Last time I checked, 19yo’s are teenagers, but the Stats people have decided the cut-off age is 18. Doubt if we’ll ever get the true figures for teens.

 

I think 18 is a reasonable cut-off. Under 18 and you could still be in school. Over 18 and you’re expected to be working or in university. There’s a marked difference.

Ellie was 19 when Kayleigh was born (admittedly she turned 20 about 5 days later) and we’d both been through ‘Further Education’, travelled around the world, and begun studying towards degrees by then. If we’d had Kayleigh a year earlier, uni wouldn’t have been so much of an option, we wouldn’t have been able to travel, and we wouldn’t have experienced life where we have to take responsibility for ourselves. Well, I wouldn’t have. But that’s a different story.

I appreciate that everyone’s different, but essentially an 18yo cut-off is saying ‘pregnancies amongst people who are still probably in school’, which I think is a pretty useful way of looking at the issue.

 

Stu: “I’m sure it’s a pure coincidence that this was the year Dan mentioned.”

A Socialist? Fudging the statistics? Whatever gave you that idea?

 

Hi guys,

1998 is the baseline date for the Teenage Pregnancy Strategy, and it is ten years ago, which was why I used it. As for the 46.6 figure, that was reported as the figure in the BBC, Daily Telegraph, Daily Mail. Fair enough if it is in fact 47.1 according to the ONS.

In any case, as Stu said, it doesn’t matter whether you use a different year as the baseline, the trend is not that teenage pregnancies have been increasing expotentially, but in fact have been declining for 20 years.

 

Hi Don,

I’m amazed by how the debate on whether benefits culture is acceptable has bee sidelined and this comments thread has turned into a discussion of teenage pregnancy statistics, but nevermind. You seem very pleased that there’s been a fall in the rate of teenage pregnancy but the rate has only been falling because the population has been growing rapidly. The numerical amount of teenagers getting pregnant has barely changed – a fall of 1.5% over a decade (that’s an actual decade – ’97-‘07. the fall from ’98 is 2.5%. I still wonder why the government chose that year as their baseline). Considering there has been a ‘Teen Pregnancy Strategy’ all that time with a huge amount of money spent, that’s a terrible result.

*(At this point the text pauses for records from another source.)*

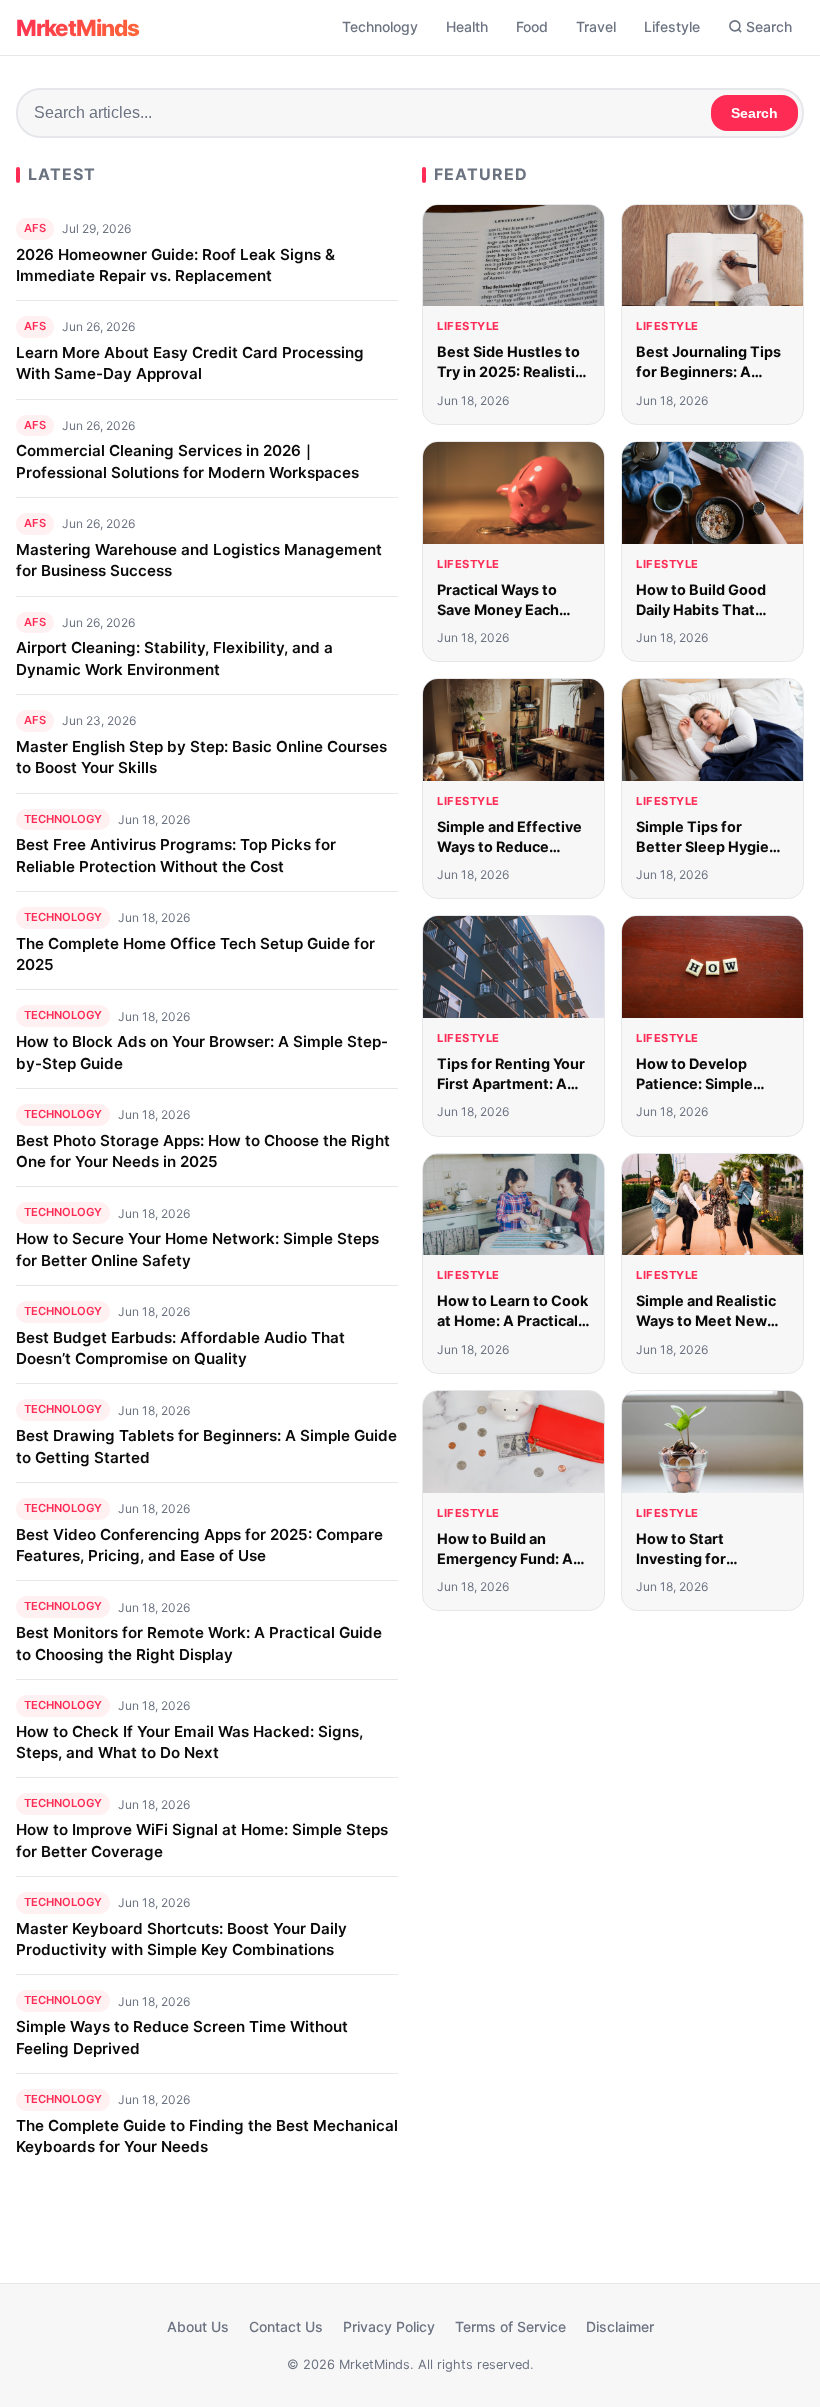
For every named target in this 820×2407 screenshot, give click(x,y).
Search (769, 26)
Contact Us (286, 2326)
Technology (380, 26)
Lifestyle (672, 26)
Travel (596, 26)
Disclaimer (620, 2326)
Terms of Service (510, 2326)
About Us (198, 2326)
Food (532, 26)
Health (467, 26)
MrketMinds (77, 27)
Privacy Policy (389, 2326)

Tom Harris, to get back to the point, is absolutely right to criticise his party for their lack of thinking in regard to benefits. Even if they don’t know about it, there should not be a financial incentive for school children to have babies. That’s not because anyone has any wish to ‘bully’ the girls who are becoming mothers – it’s because we worry about the future of the babies. Nobody has yet come up with a report suggesting that teenage pregnancy is a good thing for society, after all.

 

Is this a discussion about the morality of teenagers, or their lack of education/aspirations, or the benefits that any single female can obtain regardless of age?